Supplied information:
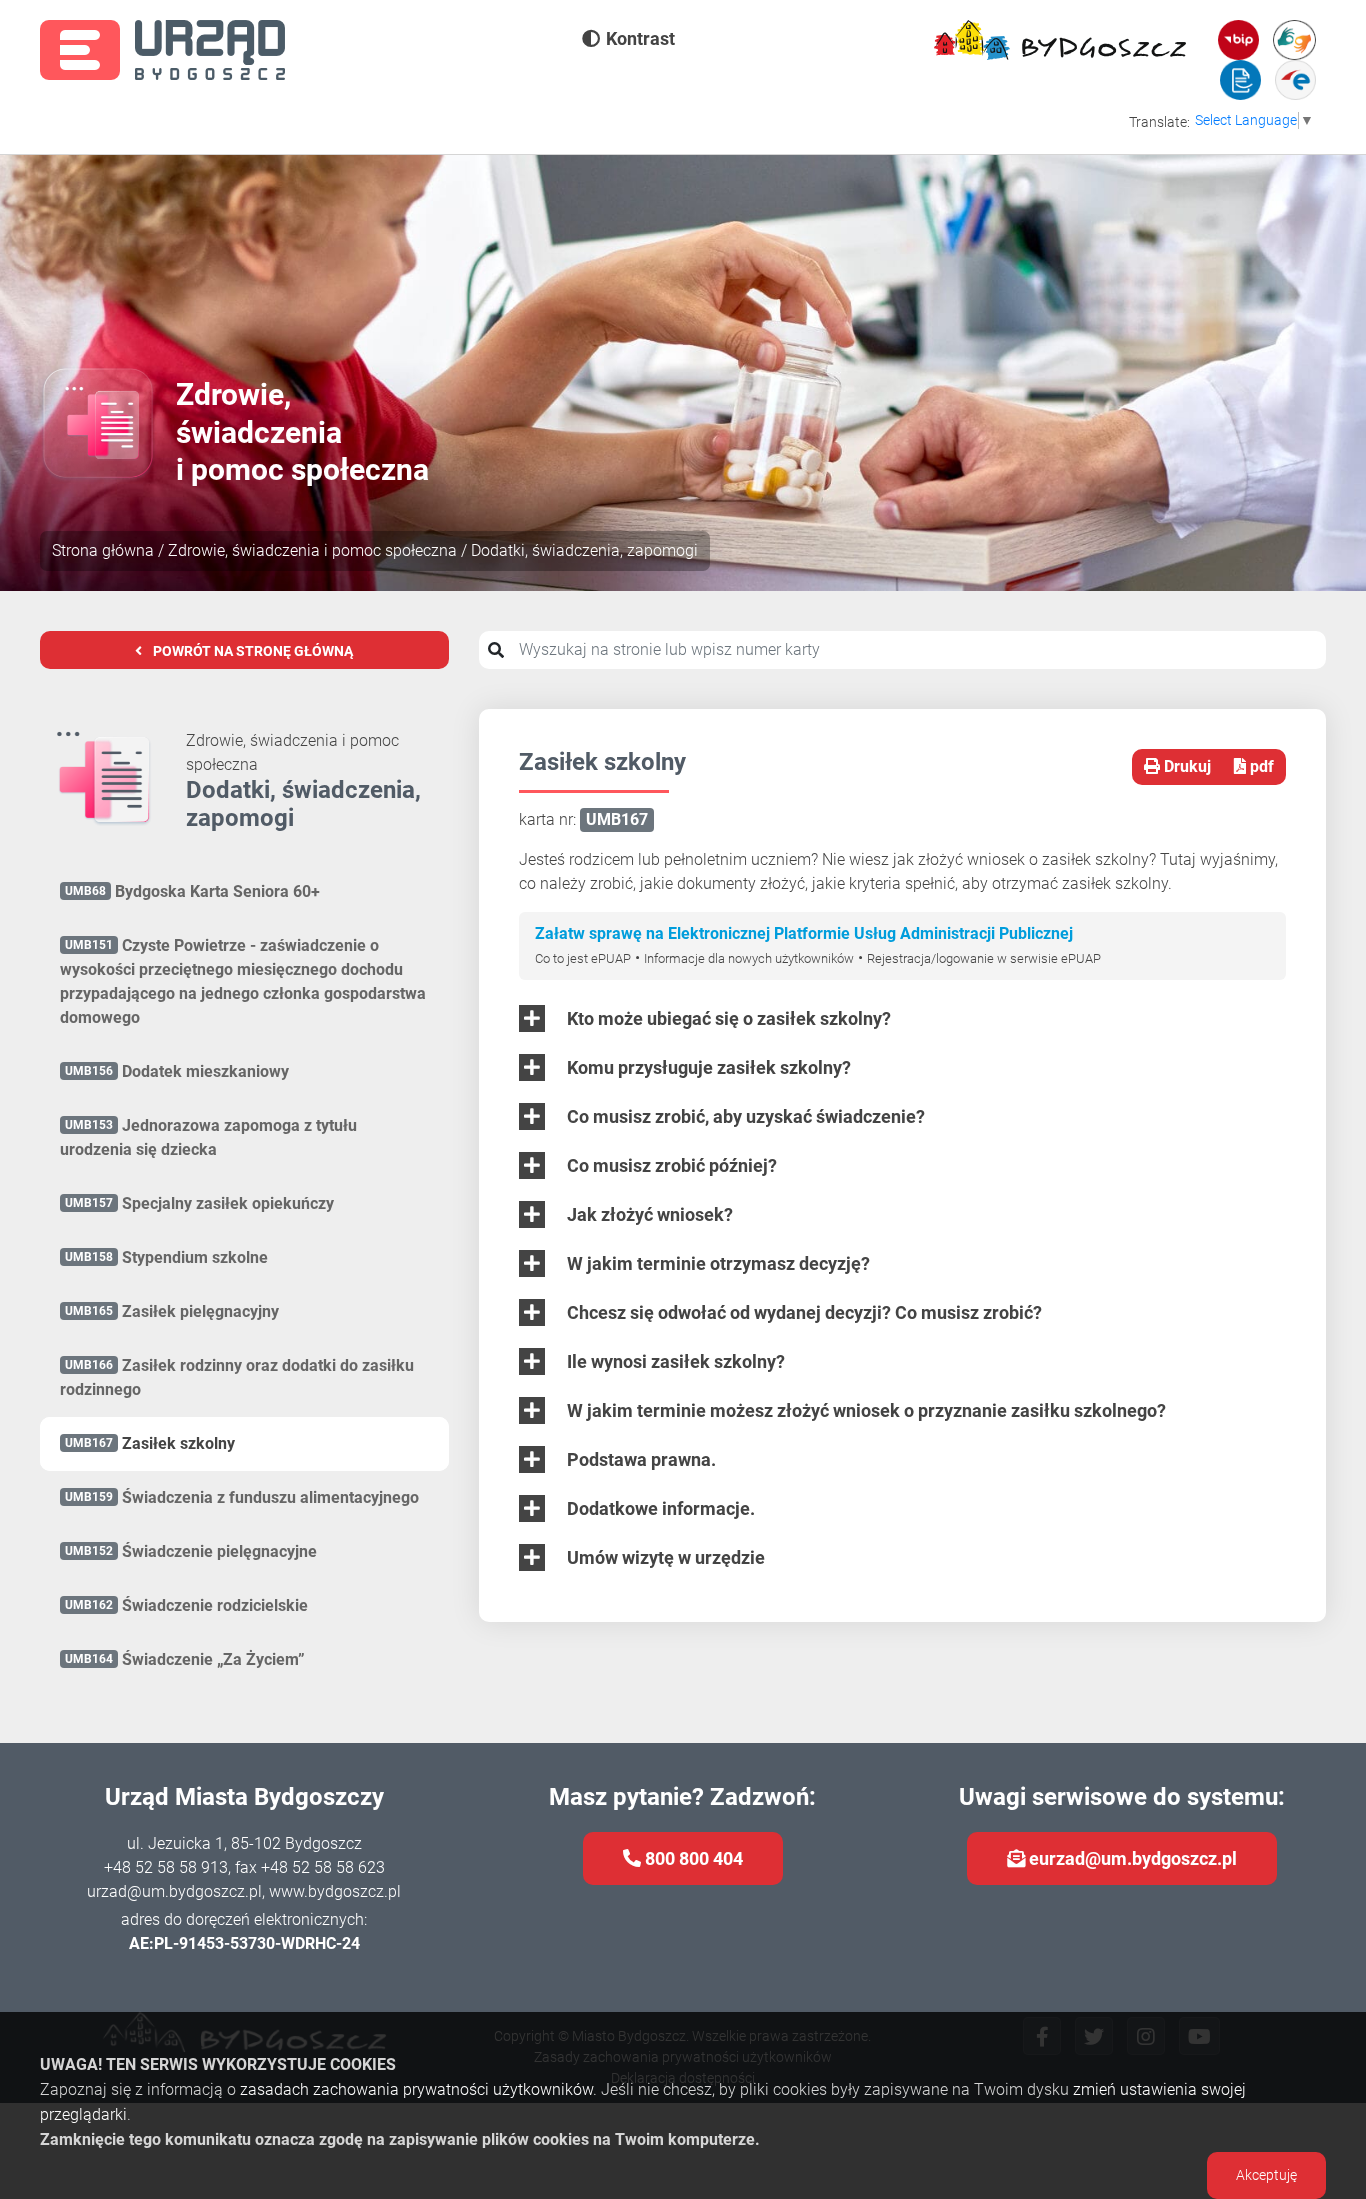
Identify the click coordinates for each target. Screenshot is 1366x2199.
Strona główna (103, 550)
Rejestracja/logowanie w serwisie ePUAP (984, 958)
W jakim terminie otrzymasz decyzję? (716, 1263)
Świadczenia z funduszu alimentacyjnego (242, 1497)
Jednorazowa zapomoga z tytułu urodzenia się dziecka (208, 1137)
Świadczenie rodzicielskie (186, 1605)
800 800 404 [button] (692, 1858)
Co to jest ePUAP (583, 958)
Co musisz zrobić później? (670, 1165)
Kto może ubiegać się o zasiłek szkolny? (727, 1018)
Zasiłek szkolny (150, 1443)
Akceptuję (1266, 2175)
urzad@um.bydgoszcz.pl (174, 1891)
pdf (1260, 766)
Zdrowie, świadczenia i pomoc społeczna (312, 550)
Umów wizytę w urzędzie (664, 1557)
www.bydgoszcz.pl (335, 1891)
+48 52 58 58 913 (166, 1867)
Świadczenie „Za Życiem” (185, 1659)
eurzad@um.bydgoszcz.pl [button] (1131, 1858)
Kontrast (640, 38)
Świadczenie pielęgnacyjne (191, 1551)
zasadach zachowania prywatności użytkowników (416, 2089)
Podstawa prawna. (639, 1459)
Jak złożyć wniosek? (648, 1214)
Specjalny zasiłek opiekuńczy (199, 1203)
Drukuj (1185, 766)
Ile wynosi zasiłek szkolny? (674, 1361)
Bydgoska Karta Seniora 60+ (192, 891)
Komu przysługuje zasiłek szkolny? (707, 1067)
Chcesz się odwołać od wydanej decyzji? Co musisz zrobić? (802, 1312)
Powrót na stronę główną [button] (251, 651)
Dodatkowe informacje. (659, 1508)
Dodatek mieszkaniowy (177, 1071)
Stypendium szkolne (166, 1257)
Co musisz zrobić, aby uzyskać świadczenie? (744, 1116)
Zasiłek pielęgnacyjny (172, 1311)
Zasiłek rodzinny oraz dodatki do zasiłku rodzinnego (237, 1377)
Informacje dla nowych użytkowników (749, 958)
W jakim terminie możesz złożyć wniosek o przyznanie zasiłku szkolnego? (864, 1410)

Exercise description: Your task is to retype the entries verbatim, starting with the line that holds "Umów wizytę w urzędzie (664, 1557)" and stopping after the line that holds "Podstawa prawna. (639, 1459)".

Reply:
Umów wizytę w urzędzie (664, 1557)
www.bydgoszcz.pl (335, 1891)
+48 52 58 58 913 (166, 1867)
Świadczenie „Za Życiem” (185, 1659)
eurzad@um.bydgoszcz.pl [button] (1131, 1858)
Kontrast (640, 38)
Świadczenie pielęgnacyjne (191, 1551)
zasadach zachowania prywatności użytkowników (416, 2089)
Podstawa prawna. (639, 1459)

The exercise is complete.